A great day ruined. I stopped dead in my tracks upon hearing the Alpha's pissed voice ring throughout my head and the pounding of a headache at the intrusion. I guess I accidentally put up a mental block when we got back. Welp, this is where I die. "IN MY OFFICE, NOW!" Roared the Alpha in my head making me wince. I winced once more at the blinding fury I felt through the pack link and all of it was specially reserved for me. I scurried to the Alpha's office as fast as I could. Upon reaching his doors I stop and catch my breath for a moment. I did a soft hesitant knock on the great oak doors that lead to the office. "IN HERE NOW!" the Alpha shouted. I hurried in and closed the doors behind me softly. I turned around and in front of me stood Alpha Greg. In his late 40s, raven black hair, overly muscular in my opinion, hazel eyes, 6'4, and shaking with fury.

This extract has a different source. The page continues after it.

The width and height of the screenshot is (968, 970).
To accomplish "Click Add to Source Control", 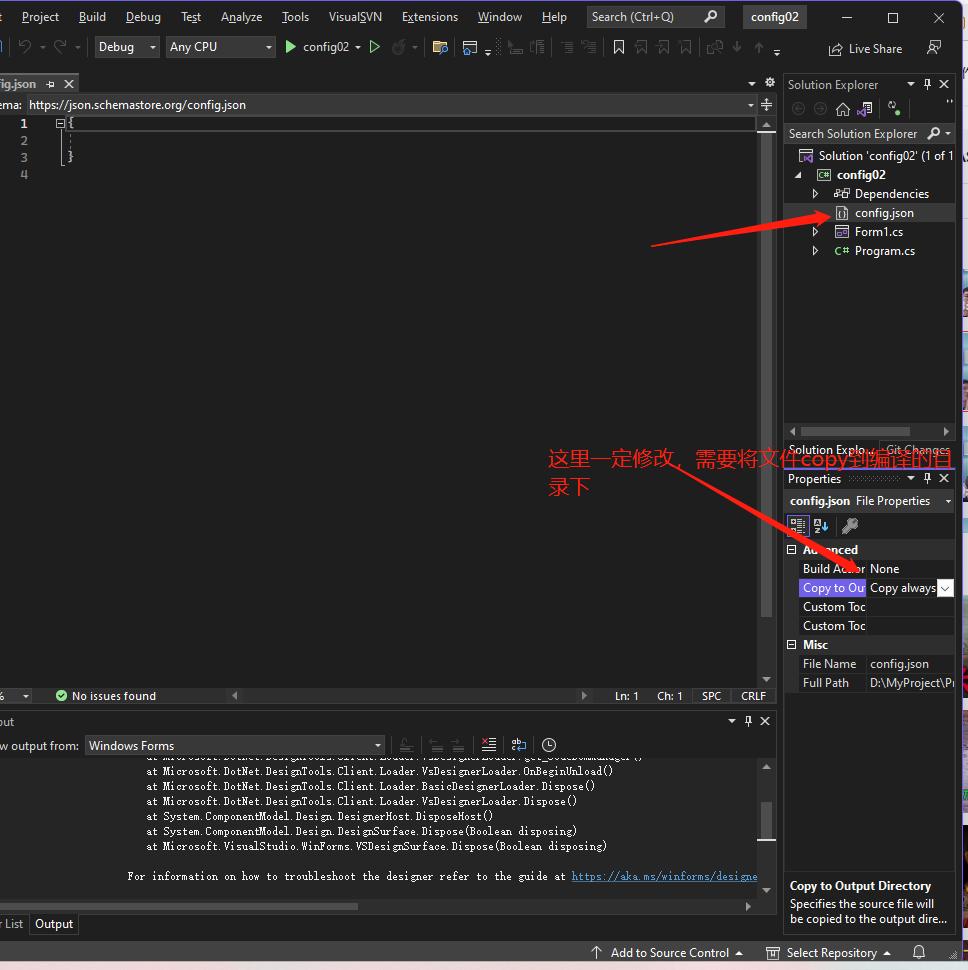I will [667, 953].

His eyes pitch black, a death stare to match the fury that is rolling off him in waves. I feel the pure hatred he has for me. The disgust and the contempt. What did I do to deserve this hatred?

There I stood shaking in fear for my life. What they do to me just for fun is awful, but when they are this mad, what they put me through is like a paper-cut. Very painful and would rather not have but I can live through it.

"WHERE THE FUCK WERE YOU, YOU LITTLE PIECE OF SHIT?! YOU ARE NEVER EVER TO PUT UP A MENTAL BLOCK ON! YOU ARE TO STAY IN THE HOUSE AND BE A USEFUL OMEGA NOT THE FREELOADER THAT YOU ARE! I GENEROUSLY PUT UP WITH YOU AND THIS IS HOW YOU SHOW YOUR GRATITUDE?!"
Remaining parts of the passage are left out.